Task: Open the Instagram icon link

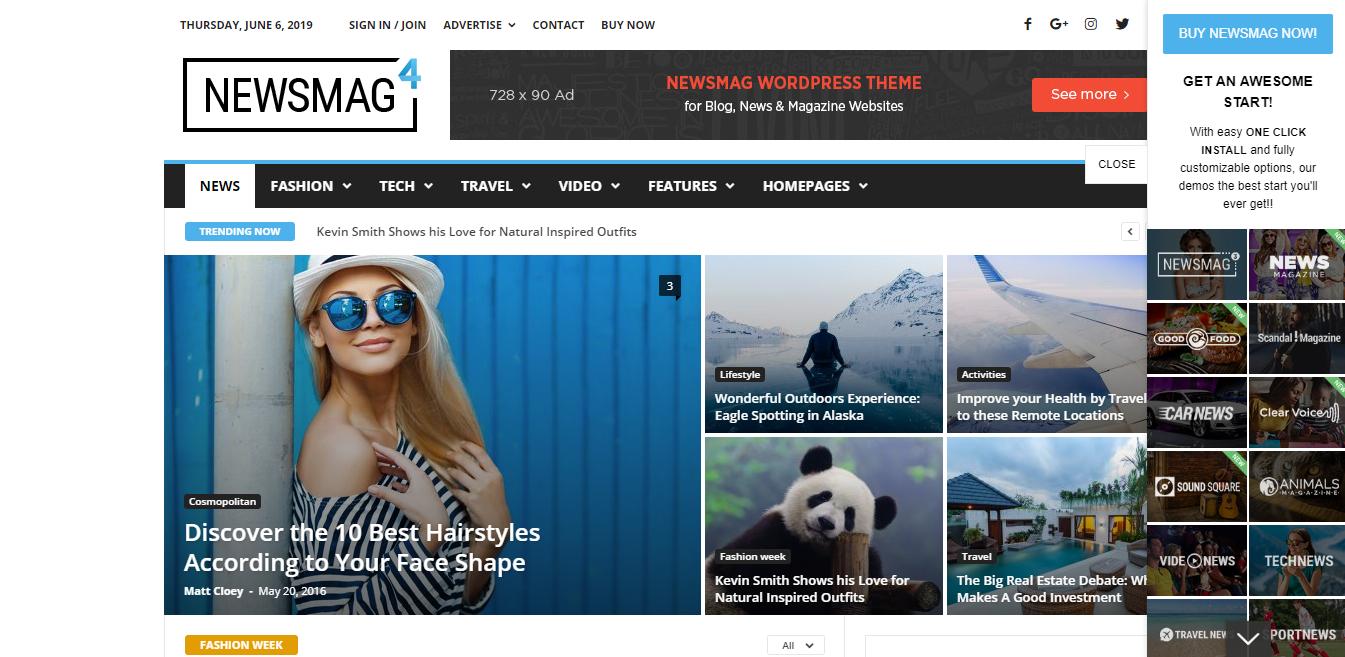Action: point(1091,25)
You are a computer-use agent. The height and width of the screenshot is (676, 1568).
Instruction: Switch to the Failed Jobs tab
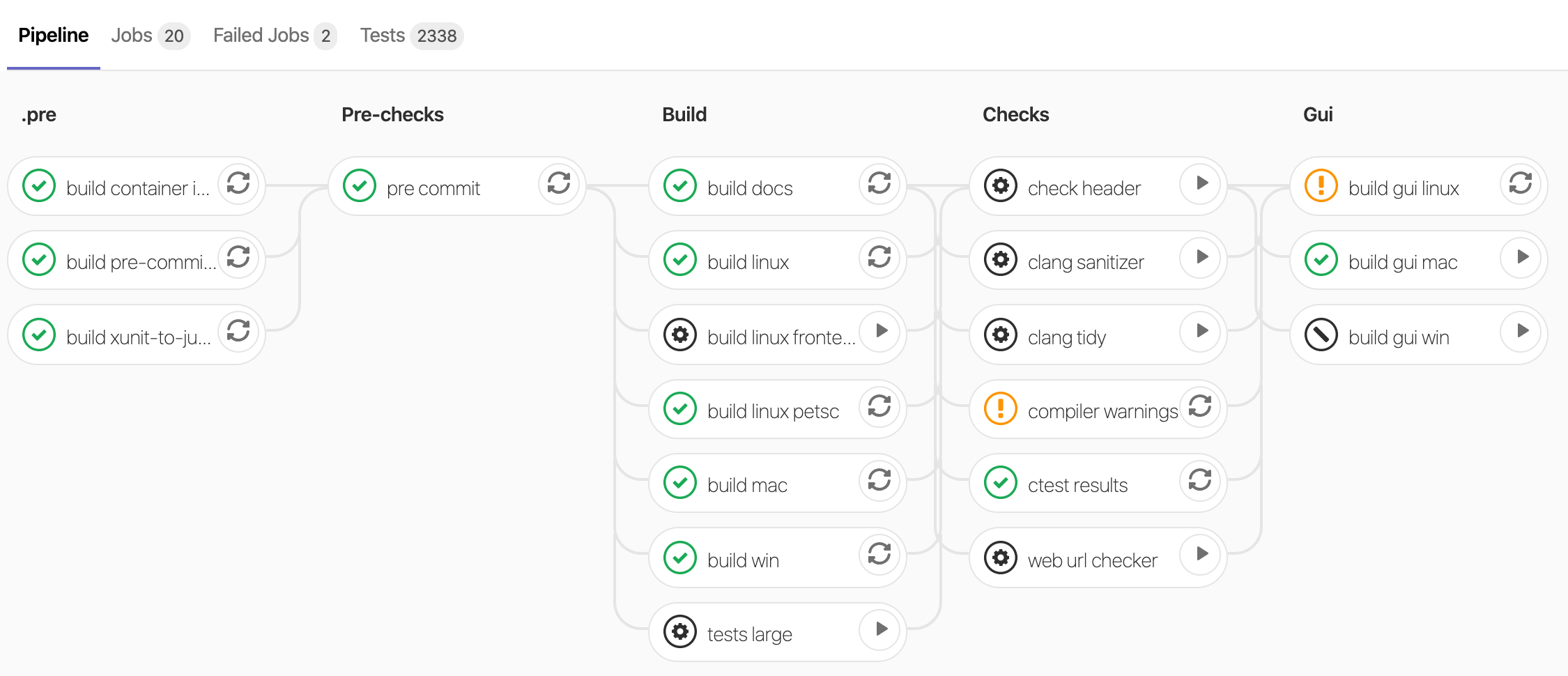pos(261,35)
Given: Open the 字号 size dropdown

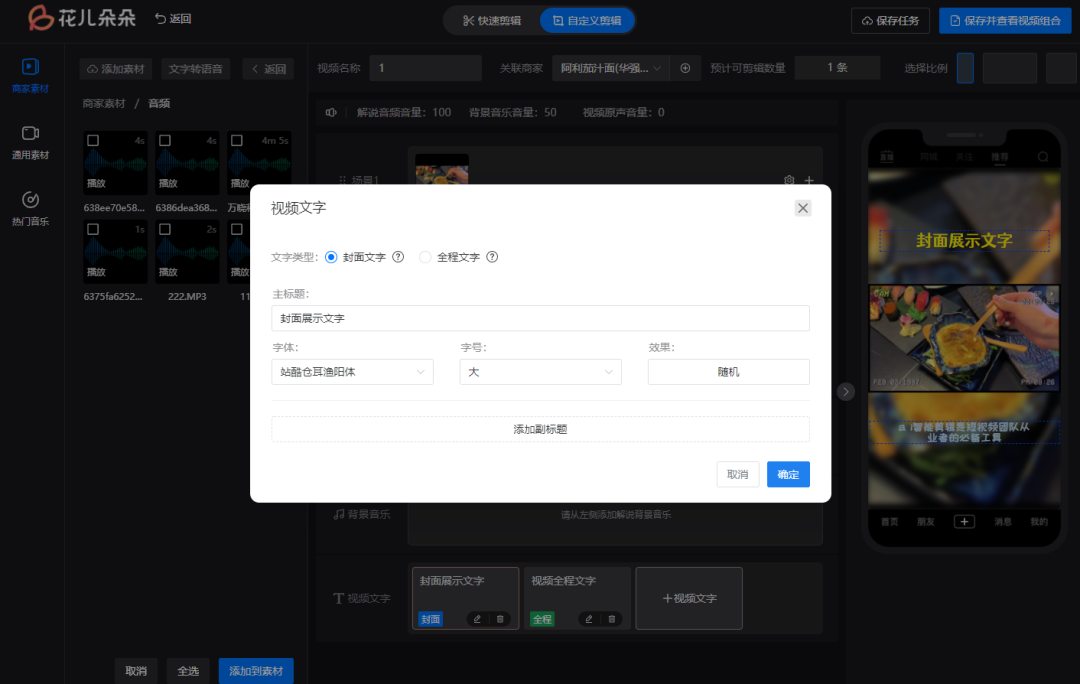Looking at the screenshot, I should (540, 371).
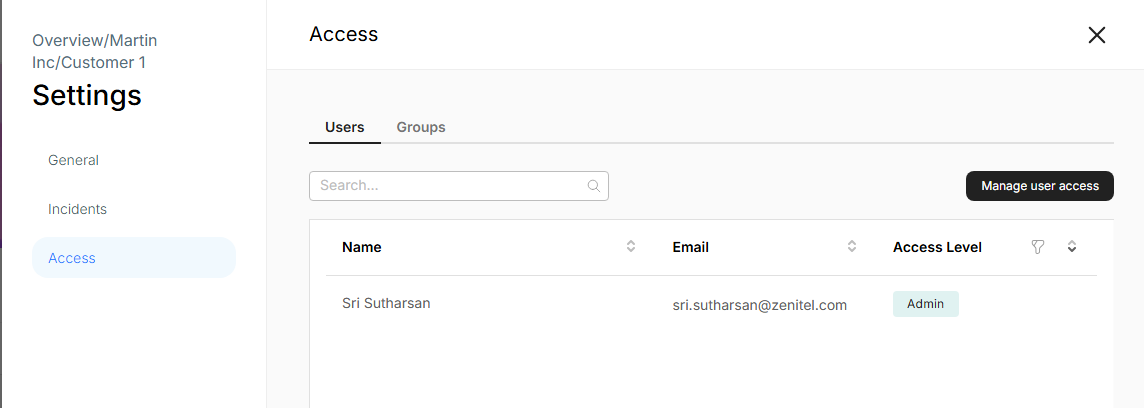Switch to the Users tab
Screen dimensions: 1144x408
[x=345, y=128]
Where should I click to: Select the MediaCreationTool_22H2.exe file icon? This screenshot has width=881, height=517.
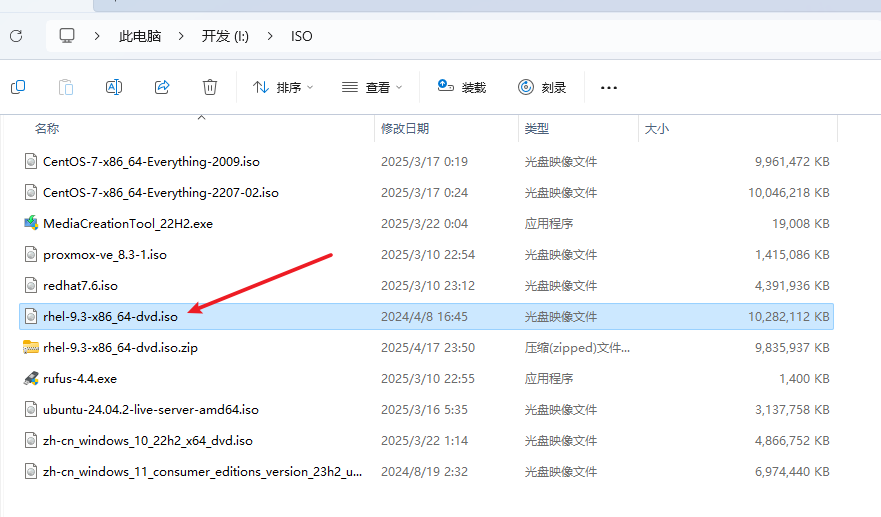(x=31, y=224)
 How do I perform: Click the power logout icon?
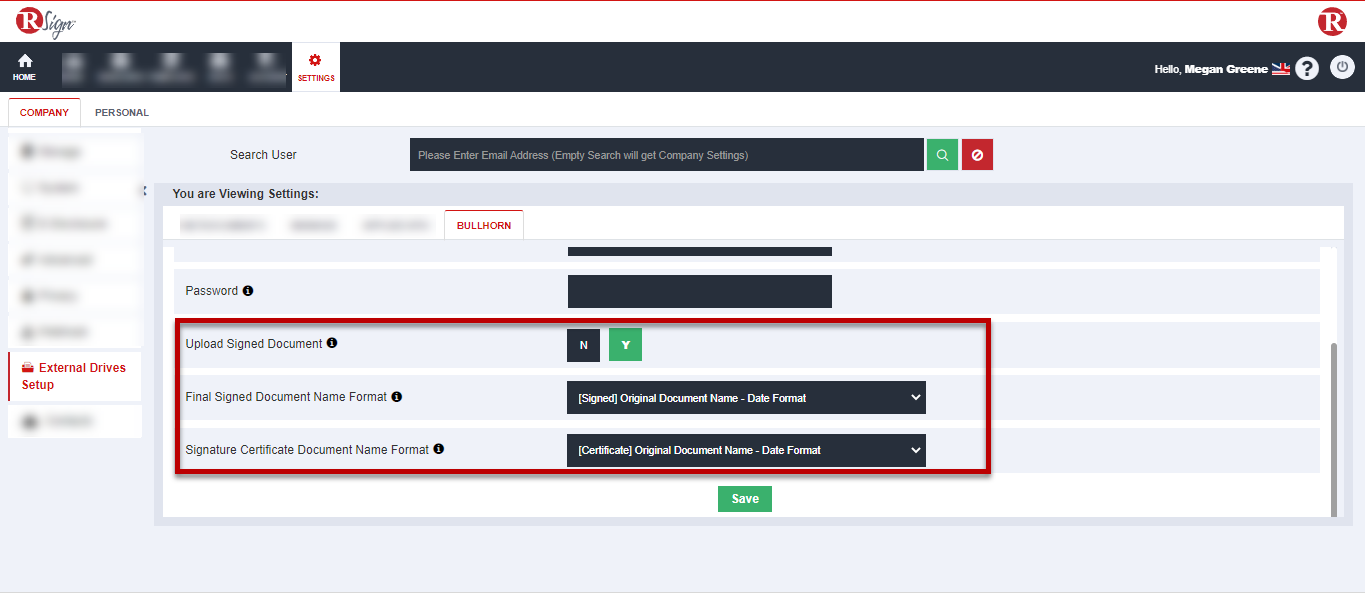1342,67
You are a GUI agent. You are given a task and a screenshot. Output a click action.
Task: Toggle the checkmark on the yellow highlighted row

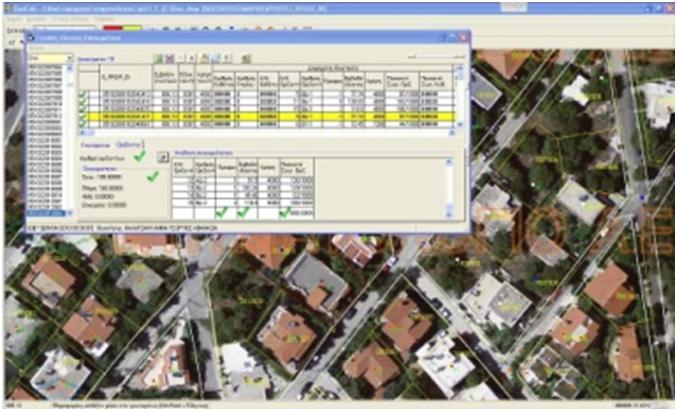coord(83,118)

--- --- ---

__Work to do__
Output the lines above as a Markdown table with the columns Number and Text, one line per table row. Begin with the line containing "How do I perform: Click" and continue through the end of the rows, skipping blank lines and leaving out the pictures.

__Correct response__
| Number | Text |
|---|---|
| 1 |  How do I perform: Click the power logout icon? |
| 2 | 1342,67 |
| 3 | You are a GUI agent. You are given a task and a screenshot. Output a click action. |
| 4 | Task: Toggle the checkmark on the yellow highlighted row |
| 5 | coord(83,118) |